Having a worry period doesn’t prevent worrying thoughts from crossing your mind during the rest of the day. When this happens, note that worry somewhere and remind yourself that you will tackle it at the designated time. During the worry period, go through the list classifying what you have put down as solvable or unsolvable. If a worry is solvable, think of possible solutions that you can implement. Knowing that there is something that you can do helps remove that thought out of your mind. If it is unsolvable, remind yourself that some situations are simply beyond your control. Let nature take its course and prepare yourself to accept the outcome. 

2. Refocus

 Worrying only gets worse when you dwell on it for a considerable amount of time. The next time you start worrying, break the cycle by focusing on other things. For starters, you can get up and start exercising. Moving the body during exercise releases the feel-good hormones that help you relax and relieve you of stress. Furthermore, tiring the body helps you fall asleep faster and enjoy uninterrupted sleep at night.
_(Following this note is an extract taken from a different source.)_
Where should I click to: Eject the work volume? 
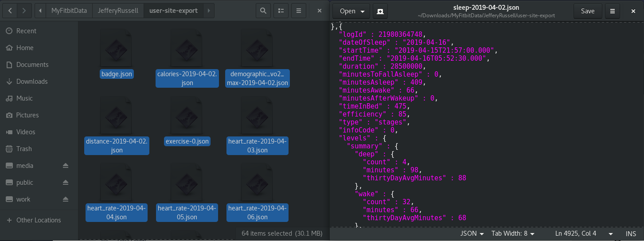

Cycling is especially good as it takes you outdoors and lets you enjoy nature. Nature also has a calming effect on the mind. Exposure to a good amount of daylight helps in the release of melatonin that helps regulate your sleep-wake cycle. So, get your bike out and kill two birds with one stone. Better still, use an electric bike to avoid too much tiring so that you can ride for longer. These are especially good if you are nursing an injury or suffer from other illnesses such as cardiovascular diseases. 

3. Work on your sleep-wake cycle

The sleep-wake cycle is very critical in ensuring better and quality sleep. It is important to enhance this natural cycle if you want to sleep well and wake up feeling rested and energized. One way to improve on this is by sleeping and waking up at the same time every day. This includes the weekends when you are tempted to sleep in. You will only struggle for a few days, and then the body gets in sync with your cycle. However, make sure that you get 7-8 hours of sleep every night. In addition, avoid napping late in the afternoon or feeling sleepy before your bedtime. 

4. Wind down your day in time

Image by Thomas Breher from Pixabay

With a busy schedule both at work and home, most people struggle in winding down the day, especially when there is still a lot to do. This is also a cause of worry, which can prevent you from sleeping better if not addressed. It helps to have a schedule to follow during the day with a clear sign off time. Ensure that you stop everything you are doing when that time clocks and step away. Remind yourself that the following day is also a day that you can tackle the remaining tasks. You can also give pending tasks a priority the following day for you to feel better. After stepping away from tasks, have a routine to prepare you for sleep. For instance, you can read a book, listen to music, or take a bath. 

5. Seek help

Chronic worrying and lack of sleep are mental conditions that need to be cared for. If you find that nothing you try is working, it is good to seek help. You can find a trusted friend that you can talk to about your worries. If you don’t have such a person in your life, seek help from a specialist. You can talk to a psychologist about your worries or a sleep specialist for your lack of sleep. 


As seen above, solutions to your worrying and lack of sleep mostly lies in your daily routine. Ensure that you are adopting healthy habits such as eating balanced meals, avoiding alcohol, and the like to further improve your sleep pattern. In addition, try avoiding negative thoughts by practicing positivity.